Over the past two years, Mr. Priest and other providers saw a need for outpatient providers to advocate for patients to states and insurers, he said. In March, Spero Health and peer providers launched the National Alliance for Comprehensive Addiction Treatment Solutions.
“Mission critical” for the alliance was to secure consistent reimbursement for outpatient addiction treatment services, Mr. Priest said.
Some state Medicaid programs and commercial insurers have well-thought out models for reimbursing substance use disorder care, he said. In Spero Health’s case, the company is operating in 28 states with hundreds of insurers.
“Bluntly, everybody does it differently. Some are well designed and thoughtful, and some are an afterthought,” Mr. Priest said. “What we’re trying to say is, there’s a real need for agreement on what good care looks like, what long-term, sustainable, fair reimbursement looks like.”
The alliance is in its “forming and storming face,” Mr. Priest said, and a top priority is advocating for enhanced Medicare’s payment models for substance use disorder care.
“If you can get a Medicare reimbursement model that is not a fee-for-service model, but a value-based, bundled rate, designed around this being a chronic disease state — if we can get this done at the federal level, what you see happen, historically, is states, Medicaid programs will adapt that model. Then, lastly, the commercial folks will generally adapt that model,” he said.
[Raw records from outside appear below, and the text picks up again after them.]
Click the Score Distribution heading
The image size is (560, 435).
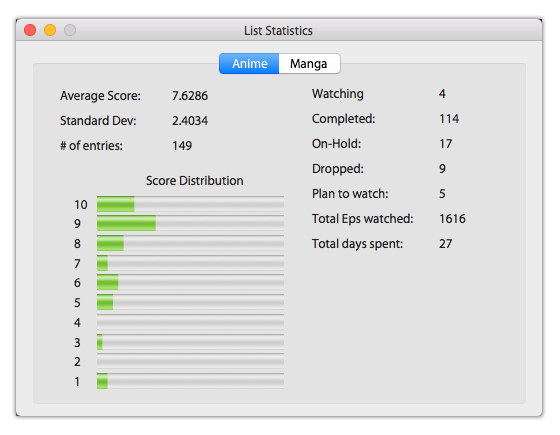[195, 181]
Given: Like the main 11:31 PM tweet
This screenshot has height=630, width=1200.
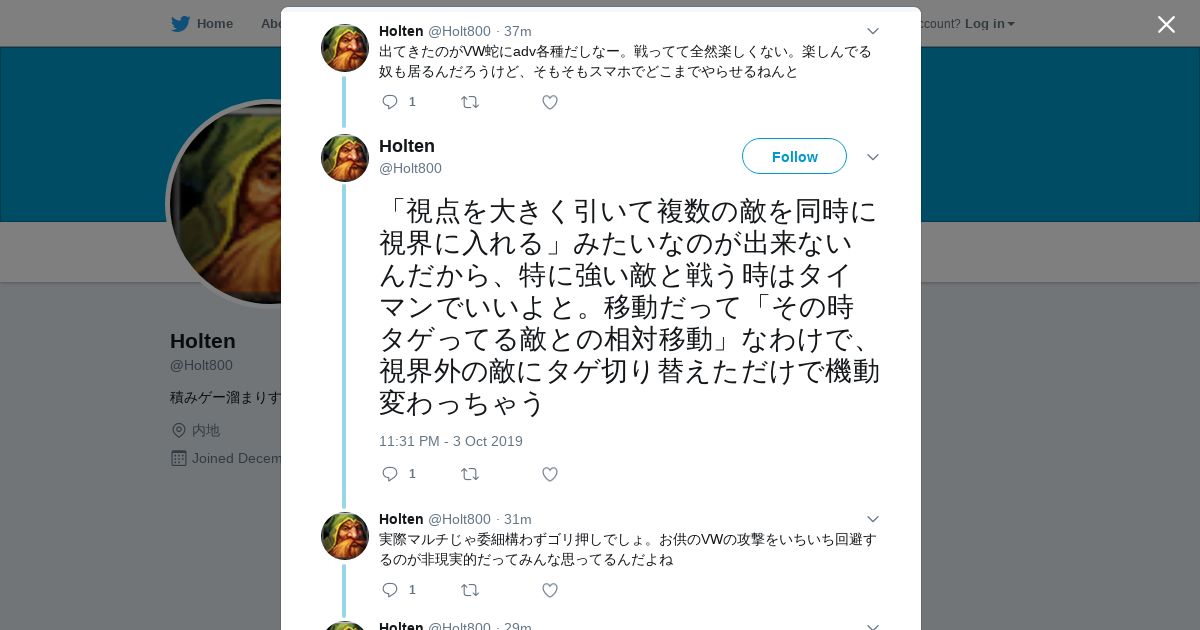Looking at the screenshot, I should tap(550, 474).
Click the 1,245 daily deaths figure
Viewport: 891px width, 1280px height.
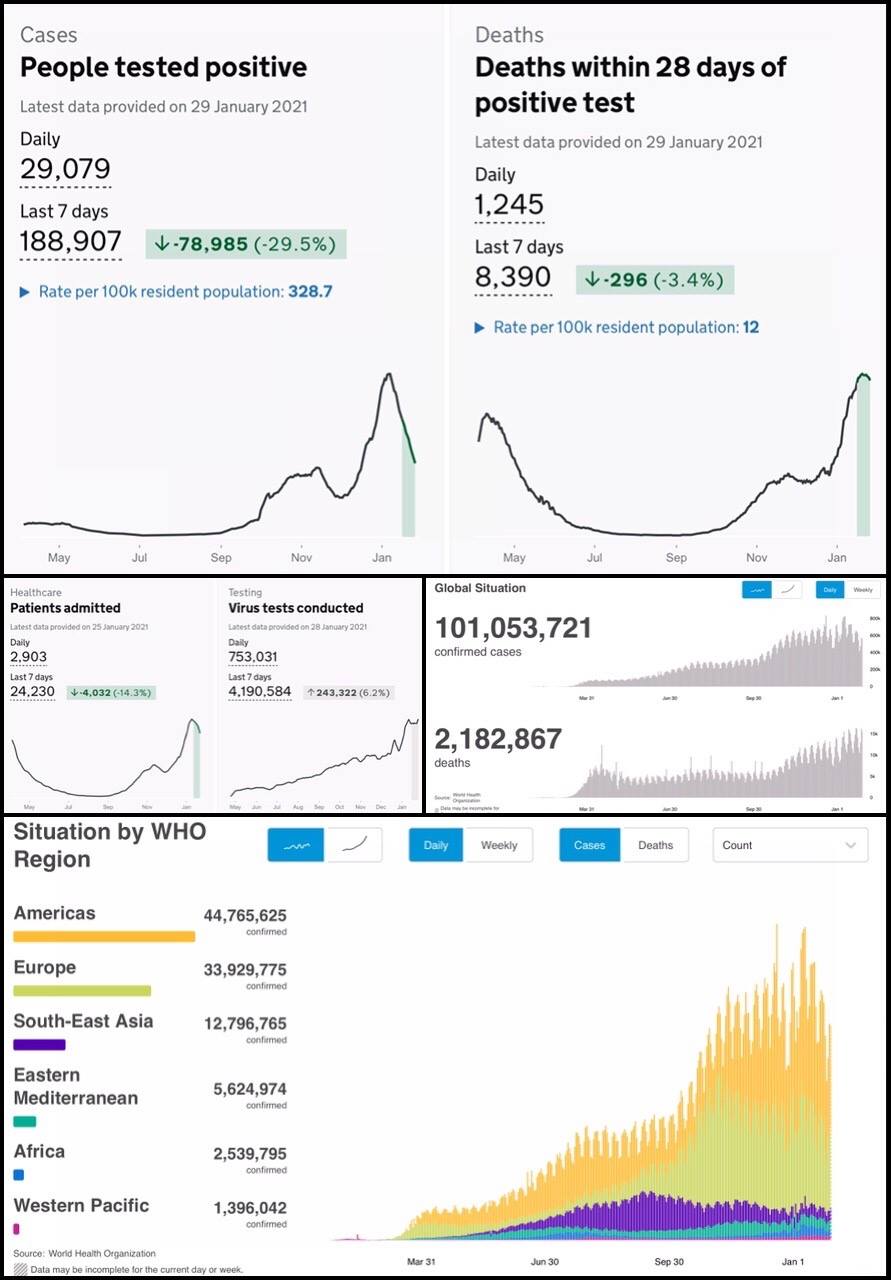point(509,204)
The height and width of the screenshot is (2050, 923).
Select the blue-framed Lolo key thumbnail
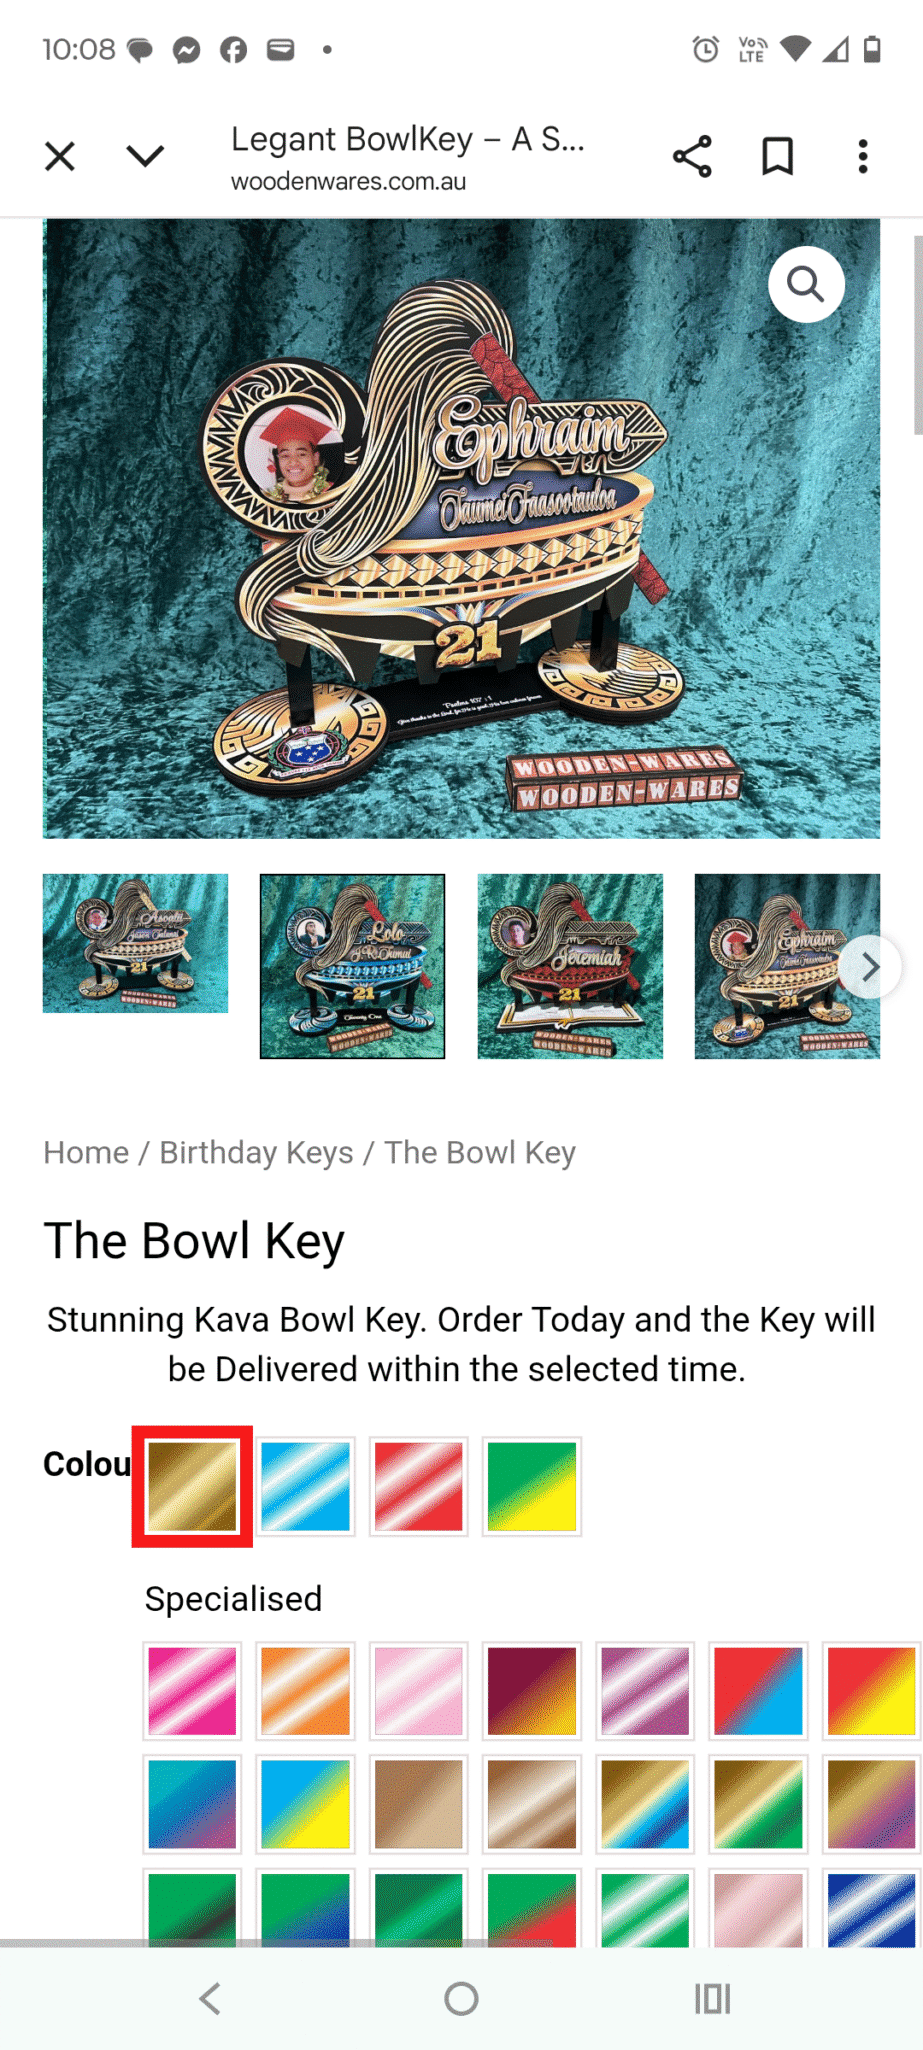click(x=352, y=966)
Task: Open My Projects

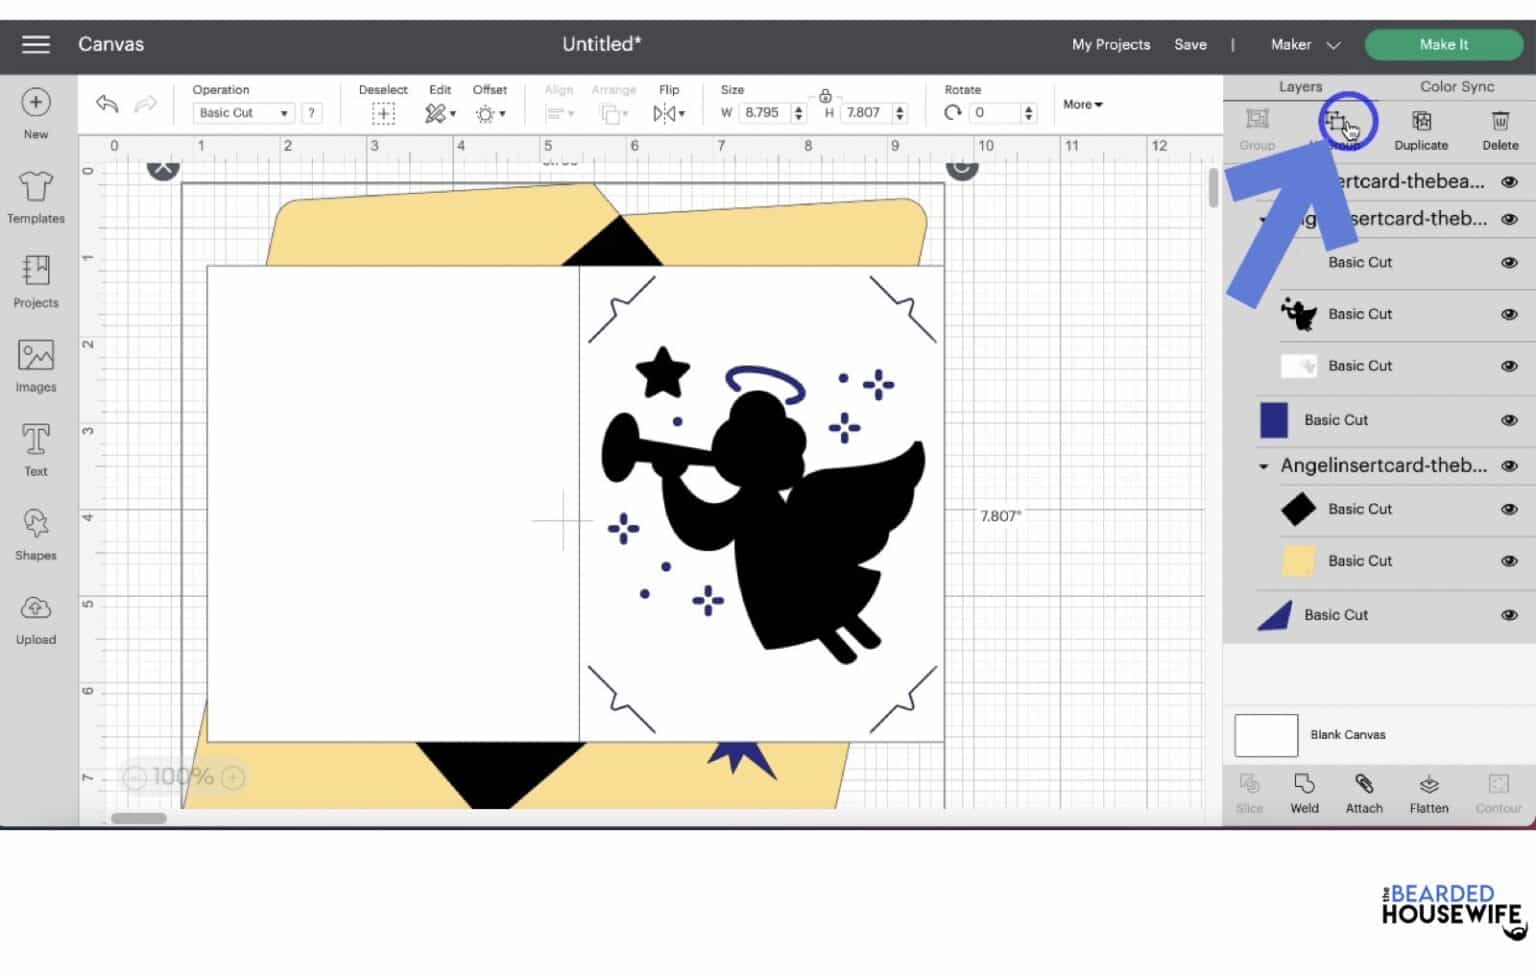Action: 1110,45
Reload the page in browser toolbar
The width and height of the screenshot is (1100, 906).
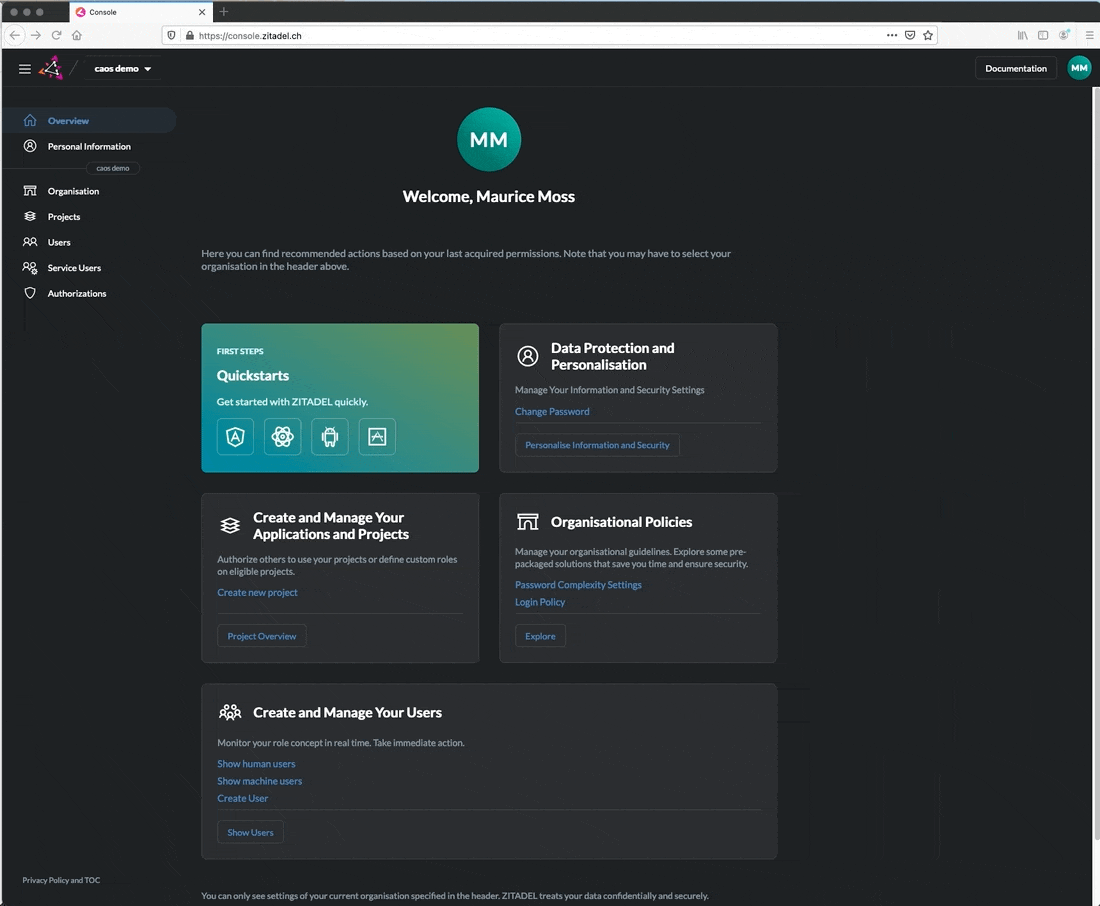(56, 35)
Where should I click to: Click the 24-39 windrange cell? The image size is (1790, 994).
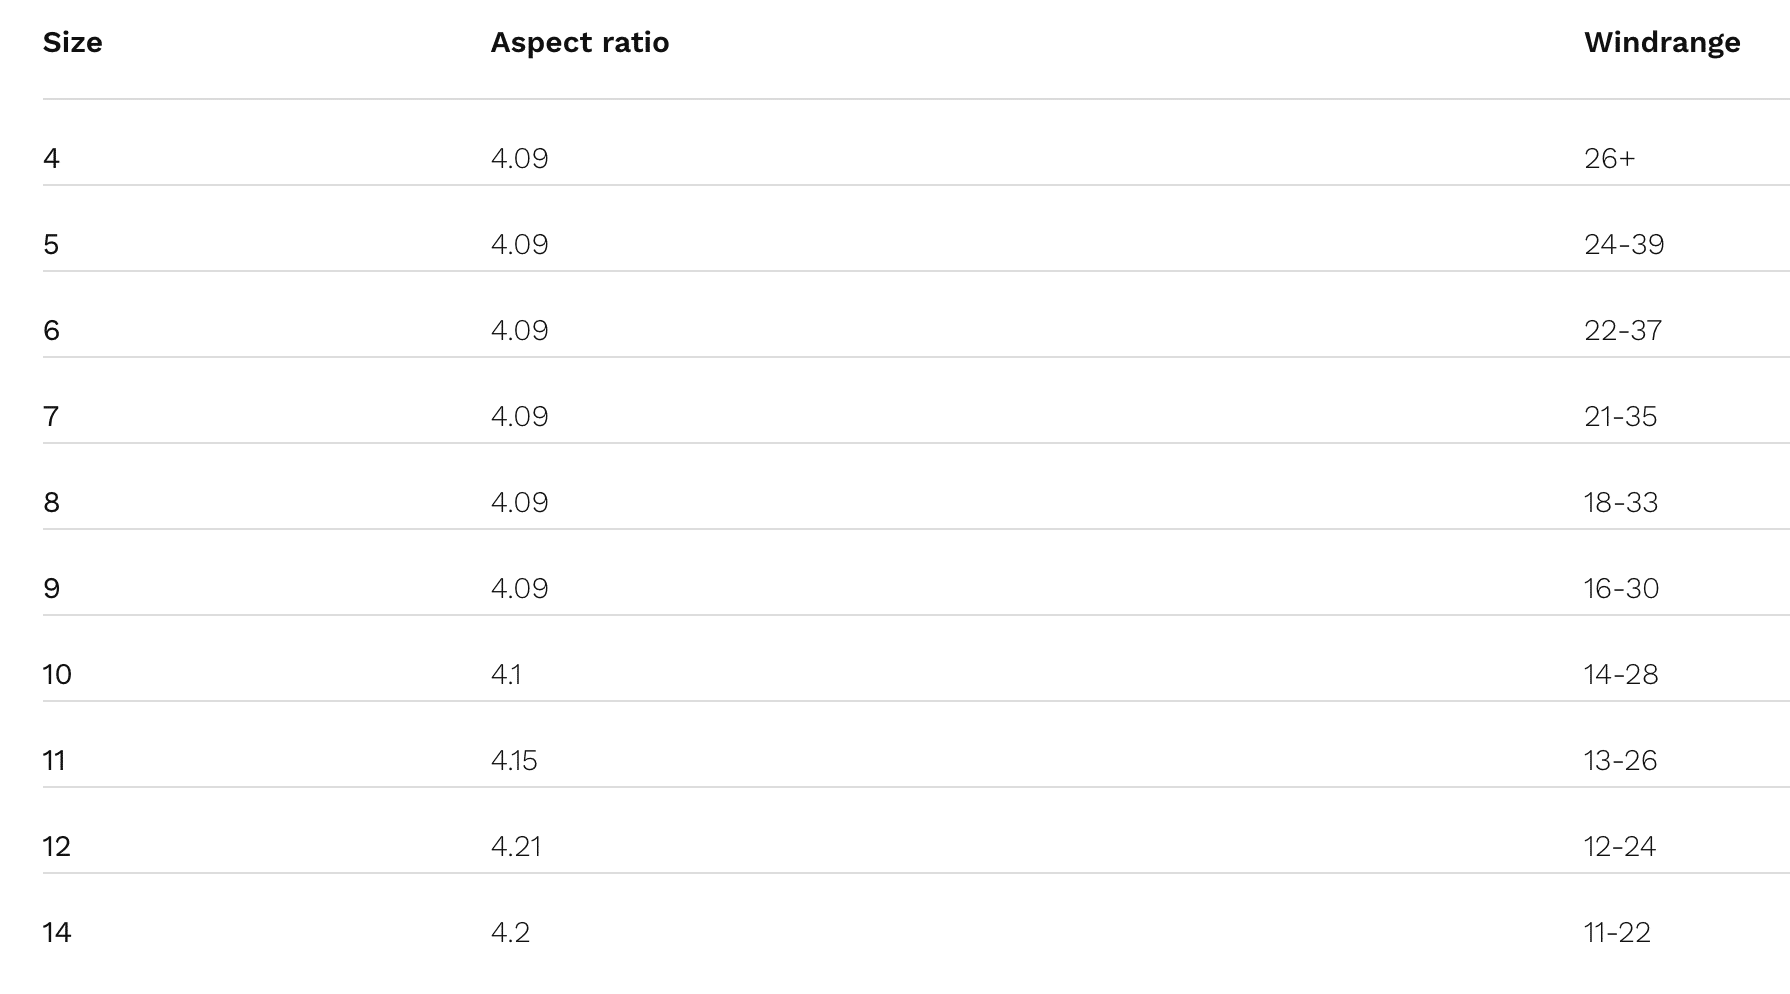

The Alliance is also working to develop consistent quality metrics for outpatient substance use disorder treatment. Because the space is relatively new, there are yet to be agreed upon clinical metrics for successful care, Mr. Priest said.
“We’re providing care for tens of thousands of patients every month. Why don’t we begin to look at this patient population and say, ‘this is what we think great care looks like,'” he said.
Beyond advocating for reimbursement, outpatient providers have an opportunity to be a voice to policymakers about the needs of patients with substance use disorder, Mr. Priest said. Outpatient providers are touching patients most often, he said, with the average patient at Spero Health visiting three-and-a-half times a month.
“We think we can be a voice for the states, the Medicaid programs. We can be a voice to answer questions about this patient population, how we’re seeing it evolve and change, so they can create a policy to adapt to those changes,” Mr. Spero said.